For small samples where b + c < 20, the asymptotic approximation may be unreliable, so an exact alternative uses a binomial test on the discordant pairs.[14] Under the null, the number of "no-to-yes" changes (b) follows a binomial distribution with parameters n = b + c and p = 0.5; the two-sided p-value is twice the minimum of the binomial cumulative probabilities for \min(b, c) and n - \min(b, c).[14]
The step-by-step application proceeds as follows: first, collect paired dichotomous data from the same subjects across two conditions; second, tabulate the data into the 2×2 table and extract b and c; third, compute the test statistic (chi-squared for large samples or exact binomial for small); finally, determine the p-value and compare to \alpha to decide whether to reject the null hypothesis of no systematic change in proportions.[14]
Variations
One common modification to the standard McNemar's test is the application of Yates' continuity correction, which adjusts the chi-squared statistic to better approximate the discrete binomial distribution when the number of discordant pairs is small. The corrected statistic is given by
\chi^2 = \frac{(|b - c| - 1)^2}{b + c},
where b and c represent the off-diagonal counts in the 2×2 contingency table. This correction, originally proposed by Yates for chi-squared tests in the 1930s and adapted to McNemar's test in subsequent applications, helps reduce the inflation of type I error rates for small samples where b + c < 20.

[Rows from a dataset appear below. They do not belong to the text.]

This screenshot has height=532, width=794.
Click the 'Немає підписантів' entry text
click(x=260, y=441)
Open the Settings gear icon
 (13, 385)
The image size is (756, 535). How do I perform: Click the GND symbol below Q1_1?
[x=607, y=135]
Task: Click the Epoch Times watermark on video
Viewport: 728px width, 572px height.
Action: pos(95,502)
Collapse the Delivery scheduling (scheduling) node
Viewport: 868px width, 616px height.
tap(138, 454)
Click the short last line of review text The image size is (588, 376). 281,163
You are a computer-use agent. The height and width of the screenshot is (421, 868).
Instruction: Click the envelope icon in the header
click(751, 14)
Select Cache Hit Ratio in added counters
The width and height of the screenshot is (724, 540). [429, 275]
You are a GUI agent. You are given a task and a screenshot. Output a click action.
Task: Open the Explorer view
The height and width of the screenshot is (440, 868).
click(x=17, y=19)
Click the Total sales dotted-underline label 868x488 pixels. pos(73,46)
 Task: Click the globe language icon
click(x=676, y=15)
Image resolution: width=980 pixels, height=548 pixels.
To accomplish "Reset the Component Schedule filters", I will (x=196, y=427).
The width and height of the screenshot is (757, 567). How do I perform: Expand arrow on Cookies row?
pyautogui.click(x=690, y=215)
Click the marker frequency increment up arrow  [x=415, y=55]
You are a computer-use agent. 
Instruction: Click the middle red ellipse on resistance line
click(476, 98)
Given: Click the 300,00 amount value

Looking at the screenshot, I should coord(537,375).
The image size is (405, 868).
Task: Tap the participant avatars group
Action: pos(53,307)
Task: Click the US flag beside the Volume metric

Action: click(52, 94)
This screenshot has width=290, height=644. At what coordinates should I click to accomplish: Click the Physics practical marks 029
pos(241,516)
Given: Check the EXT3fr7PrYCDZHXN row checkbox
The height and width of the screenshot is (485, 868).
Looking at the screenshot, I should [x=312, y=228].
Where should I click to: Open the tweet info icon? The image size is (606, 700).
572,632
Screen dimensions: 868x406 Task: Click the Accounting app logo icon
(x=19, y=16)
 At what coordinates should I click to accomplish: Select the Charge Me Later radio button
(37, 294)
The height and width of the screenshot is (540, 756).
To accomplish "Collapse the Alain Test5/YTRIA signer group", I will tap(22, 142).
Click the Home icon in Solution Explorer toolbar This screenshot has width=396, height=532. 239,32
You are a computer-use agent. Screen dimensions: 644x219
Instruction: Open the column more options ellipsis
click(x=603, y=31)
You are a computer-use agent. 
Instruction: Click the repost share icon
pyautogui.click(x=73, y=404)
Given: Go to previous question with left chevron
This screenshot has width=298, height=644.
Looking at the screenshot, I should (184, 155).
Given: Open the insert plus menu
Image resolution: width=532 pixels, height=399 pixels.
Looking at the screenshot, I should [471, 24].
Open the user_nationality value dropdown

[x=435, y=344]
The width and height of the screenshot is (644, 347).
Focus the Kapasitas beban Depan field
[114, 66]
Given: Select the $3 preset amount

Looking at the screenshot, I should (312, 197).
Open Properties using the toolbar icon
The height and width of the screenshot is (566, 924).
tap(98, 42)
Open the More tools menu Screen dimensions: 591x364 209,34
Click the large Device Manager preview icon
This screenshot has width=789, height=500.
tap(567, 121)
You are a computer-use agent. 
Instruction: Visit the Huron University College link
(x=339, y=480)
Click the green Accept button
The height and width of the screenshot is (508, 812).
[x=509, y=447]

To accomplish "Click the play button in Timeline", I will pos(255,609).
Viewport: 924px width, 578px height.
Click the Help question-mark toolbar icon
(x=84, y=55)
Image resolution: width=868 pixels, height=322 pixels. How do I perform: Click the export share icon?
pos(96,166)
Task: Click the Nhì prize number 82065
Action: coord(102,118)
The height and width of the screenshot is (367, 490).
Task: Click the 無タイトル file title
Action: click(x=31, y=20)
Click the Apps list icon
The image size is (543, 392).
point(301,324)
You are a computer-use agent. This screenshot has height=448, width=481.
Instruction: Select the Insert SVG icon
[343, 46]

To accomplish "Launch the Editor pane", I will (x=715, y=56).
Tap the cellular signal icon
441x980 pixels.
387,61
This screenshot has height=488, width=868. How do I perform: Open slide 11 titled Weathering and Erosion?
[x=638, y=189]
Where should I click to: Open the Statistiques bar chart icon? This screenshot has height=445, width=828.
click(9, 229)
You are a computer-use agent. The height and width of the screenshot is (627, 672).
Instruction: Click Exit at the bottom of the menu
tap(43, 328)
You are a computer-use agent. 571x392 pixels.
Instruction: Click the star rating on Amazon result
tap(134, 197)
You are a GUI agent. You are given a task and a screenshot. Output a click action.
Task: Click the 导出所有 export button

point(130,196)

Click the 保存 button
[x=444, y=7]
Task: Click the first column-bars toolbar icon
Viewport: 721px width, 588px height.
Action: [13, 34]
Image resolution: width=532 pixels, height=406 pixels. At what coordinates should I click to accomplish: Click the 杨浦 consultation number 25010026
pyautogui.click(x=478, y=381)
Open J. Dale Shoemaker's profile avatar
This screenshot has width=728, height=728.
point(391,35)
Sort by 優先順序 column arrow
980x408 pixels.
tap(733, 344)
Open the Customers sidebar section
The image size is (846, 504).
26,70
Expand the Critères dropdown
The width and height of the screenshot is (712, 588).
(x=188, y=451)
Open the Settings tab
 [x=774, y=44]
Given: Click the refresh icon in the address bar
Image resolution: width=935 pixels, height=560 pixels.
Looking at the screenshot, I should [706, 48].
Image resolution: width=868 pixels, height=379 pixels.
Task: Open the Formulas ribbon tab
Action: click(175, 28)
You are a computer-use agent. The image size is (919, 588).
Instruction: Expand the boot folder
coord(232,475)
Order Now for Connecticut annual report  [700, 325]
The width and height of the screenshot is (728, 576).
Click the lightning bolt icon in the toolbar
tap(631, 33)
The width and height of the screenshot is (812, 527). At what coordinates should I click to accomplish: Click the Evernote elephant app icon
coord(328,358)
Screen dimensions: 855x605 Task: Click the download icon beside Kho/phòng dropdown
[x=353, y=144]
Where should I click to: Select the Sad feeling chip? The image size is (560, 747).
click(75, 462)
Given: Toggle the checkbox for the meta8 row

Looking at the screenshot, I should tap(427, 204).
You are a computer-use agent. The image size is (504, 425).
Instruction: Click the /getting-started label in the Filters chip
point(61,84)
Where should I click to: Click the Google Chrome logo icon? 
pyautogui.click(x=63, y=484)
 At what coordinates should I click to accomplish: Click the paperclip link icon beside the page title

For scenarios with very small numbers of discordant pairs, particularly when b + c < 10, the chi-squared approximation becomes unreliable, leading to the use of the exact McNemar's test. This exact version treats the number of discordant pairs in one direction (e.g., b) as following a binomial distribution with parameters n = b + c and p = 0.5 under the null hypothesis of marginal homogeneity, computing the p-value directly from the binomial cumulative distribution function. Mid-p adjustments, which average the exact p-value with the probability of the observed data, can further improve performance by reducing conservativeness. This approach avoids asymptotic approximations entirely and is recommended for precise inference in small samples.[18]
The standard McNemar's test is limited to binary outcomes, but for multi-category paired data in k \times k tables (k > 2), the Stuart-Maxwell test provides a generalization to test marginal homogeneity. This extension computes a test statistic as a quadratic form involving the vector of marginal differences and the estimated covariance matrix of the discordant pairs, following a chi-squared distribution with k-1 degrees of freedom under the null. Originally developed by Stuart in 1955 and refined by Maxwell in 1970, it extends the focus on off-diagonal elements to multiple categories while maintaining the paired structure.
One-sided versions of McNemar's test are employed when there is a directional hypothesis, such as testing for an increase in one category (e.g., b > c). In these cases, the p-value is derived from the one-tailed binomial cumulative probability, Pr(X \geq b | n = b + c, p = 0.5), providing greater power for detecting asymmetries in a specified direction compared to the two-sided test. This variant is particularly useful in applications like diagnostic test comparisons where superiority in one direction is anticipated.[18]
For ordinal paired data, weighted variants of McNemar's test incorporate weights based on the magnitude of discordance between categories, enhancing sensitivity to ordered differences. These weights, often linear functions of the distance between category scores, modify the test statistic to account for the ordinal nature, as in extensions for multinomial responses where symmetry is weighted by response category distances. Such approaches are applicable in contexts like item response theory models, including Rasch models, to analyze ordered ratings while preserving the paired design.[19]
Applications
Worked Examples
To illustrate the application of McNemar's test, consider a hypothetical medical study evaluating a smoking cessation program in 100 patients, where smoking status is assessed before and after treatment as a binary outcome (smoker or non-smoker).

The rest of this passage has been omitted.